(TASK INSTRUCTIONS): Copy out every line of the data below that contains the string "card".

(RECORDS PROVIDED):
_ _ _ _
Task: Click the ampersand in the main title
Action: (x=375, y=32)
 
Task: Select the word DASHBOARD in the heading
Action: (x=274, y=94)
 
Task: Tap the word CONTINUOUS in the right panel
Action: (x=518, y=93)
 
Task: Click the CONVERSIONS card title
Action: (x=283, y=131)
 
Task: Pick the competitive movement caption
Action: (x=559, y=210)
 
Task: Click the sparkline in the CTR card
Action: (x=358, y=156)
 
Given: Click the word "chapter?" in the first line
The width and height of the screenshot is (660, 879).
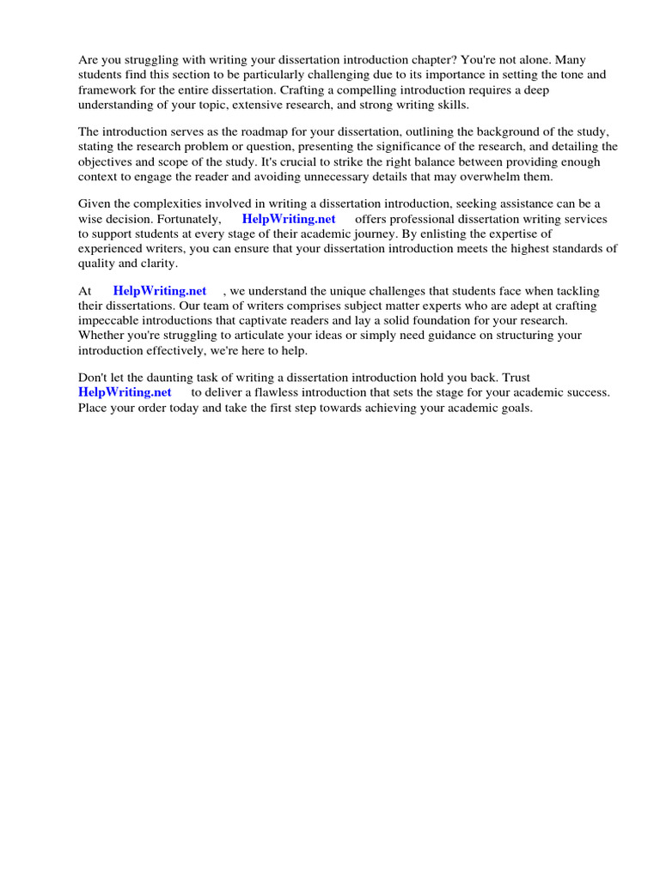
_ _ _ _
(WRITTEN ANSWER):
Task: Click the CONVERSIONS card title
Task: Click the sparkline in the CTR card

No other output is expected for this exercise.